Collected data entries
_ _ _ _ _ _ _

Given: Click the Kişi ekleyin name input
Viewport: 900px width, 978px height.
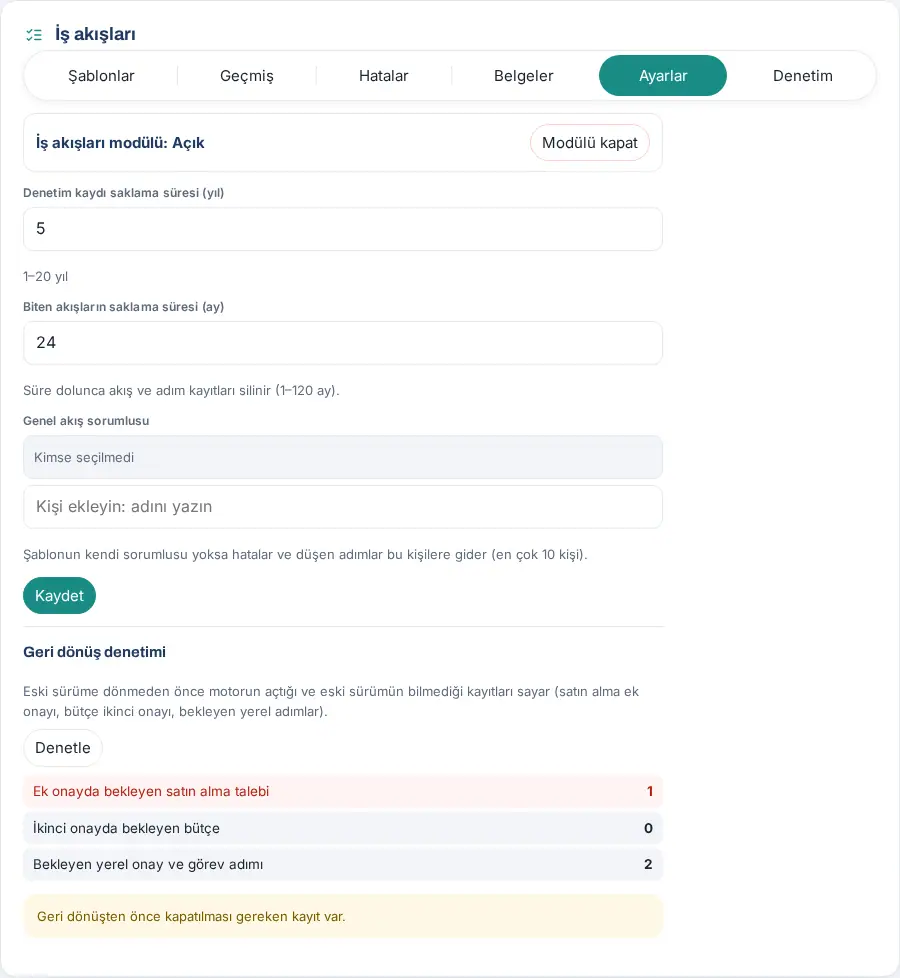Looking at the screenshot, I should [343, 506].
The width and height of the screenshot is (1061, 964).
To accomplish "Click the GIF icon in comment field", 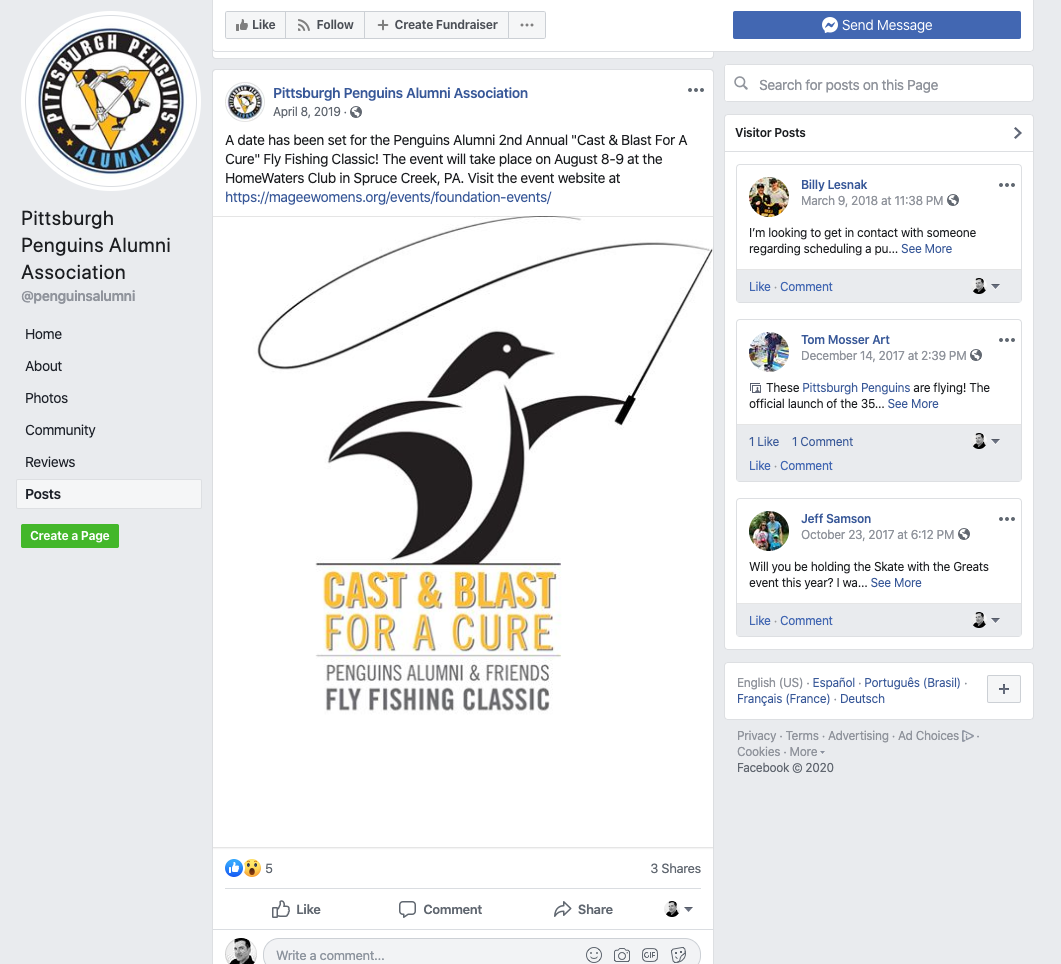I will pyautogui.click(x=650, y=955).
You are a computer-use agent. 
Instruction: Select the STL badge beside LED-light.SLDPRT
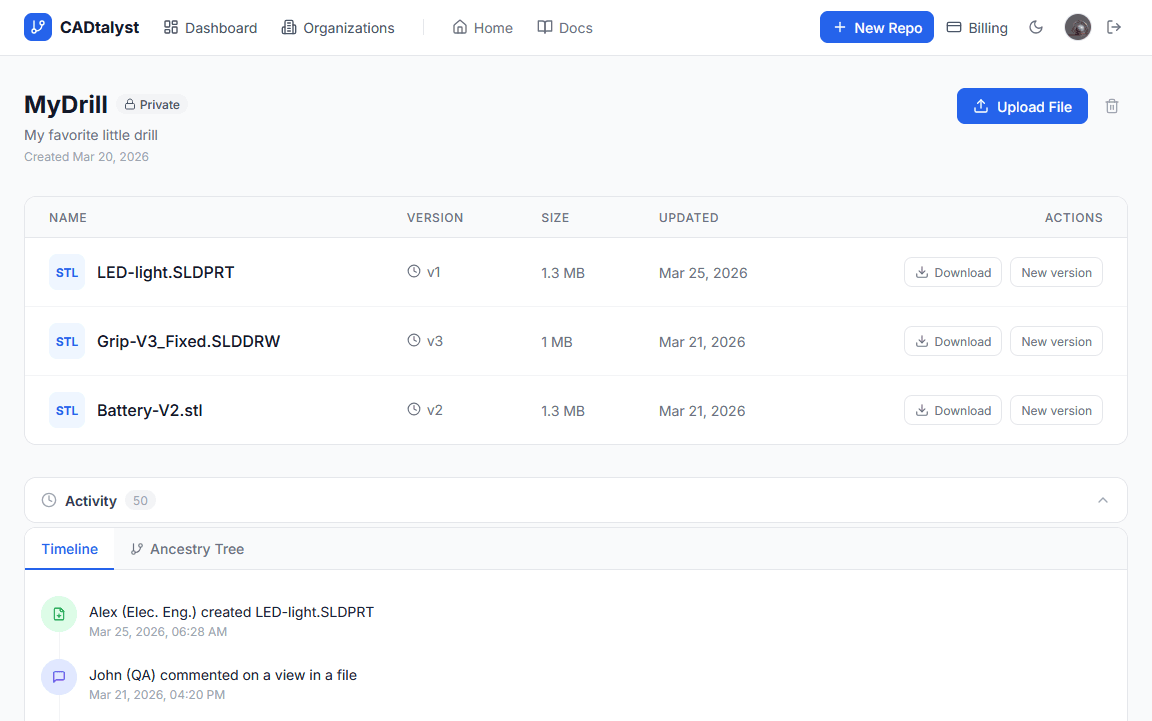[x=66, y=272]
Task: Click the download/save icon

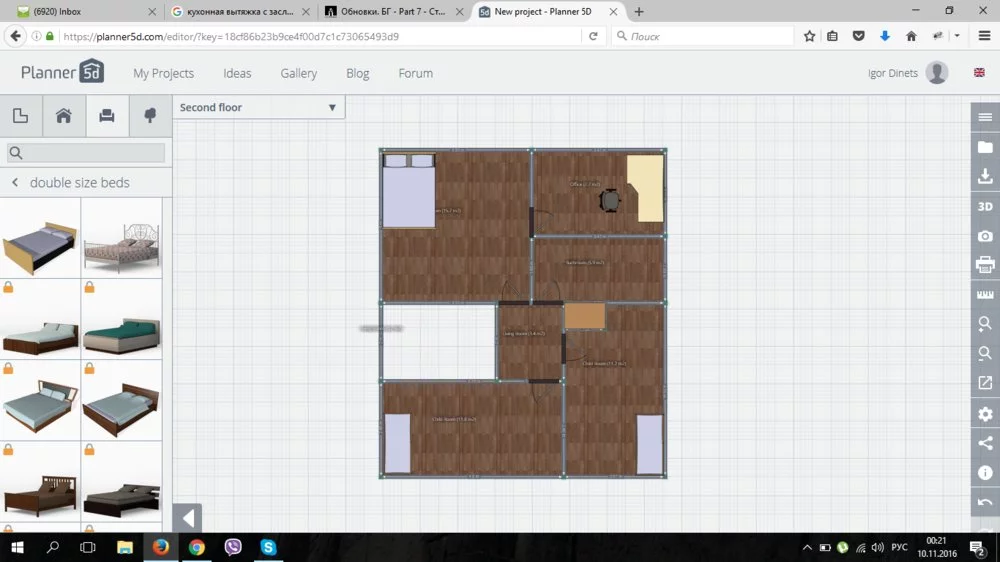Action: tap(985, 176)

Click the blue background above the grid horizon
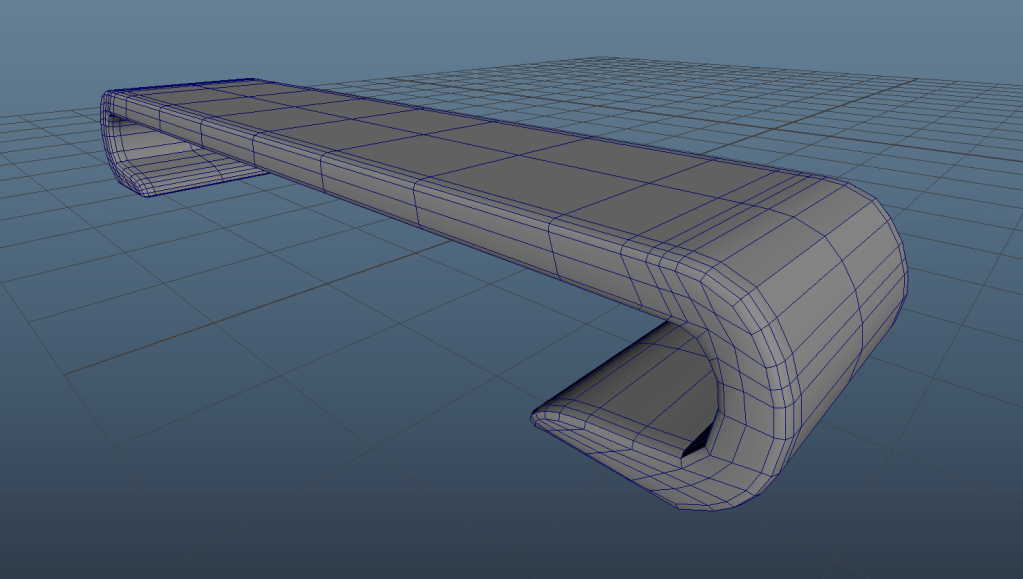tap(500, 30)
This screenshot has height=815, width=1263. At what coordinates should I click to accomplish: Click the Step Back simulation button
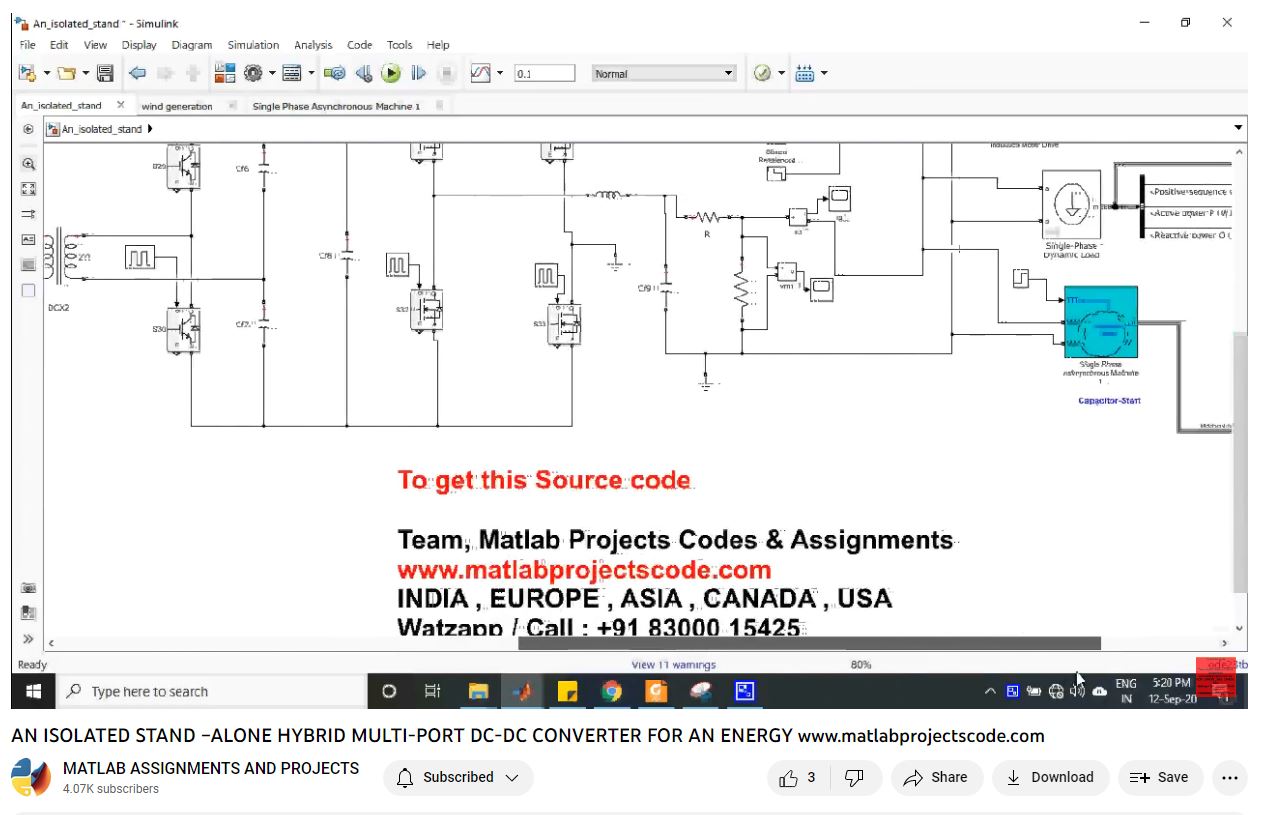pos(364,73)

_ _ _ _ _ _ _

_Prompt_
Copy exactly, and copy nothing else: the lines from the one containing "You are a computer-use agent." through the end of the data, both ends included, with pictures left out.

_Exercise output_
You are a computer-use agent. 
Instruction: Select the STL badge beside LED-light.SLDPRT
[x=66, y=272]
Task: Click the download/save icon

Action: tap(985, 176)

Click the blue background above the grid horizon
tap(500, 30)
This screenshot has height=815, width=1263. At what coordinates should I click to accomplish: Click the Step Back simulation button
pos(364,73)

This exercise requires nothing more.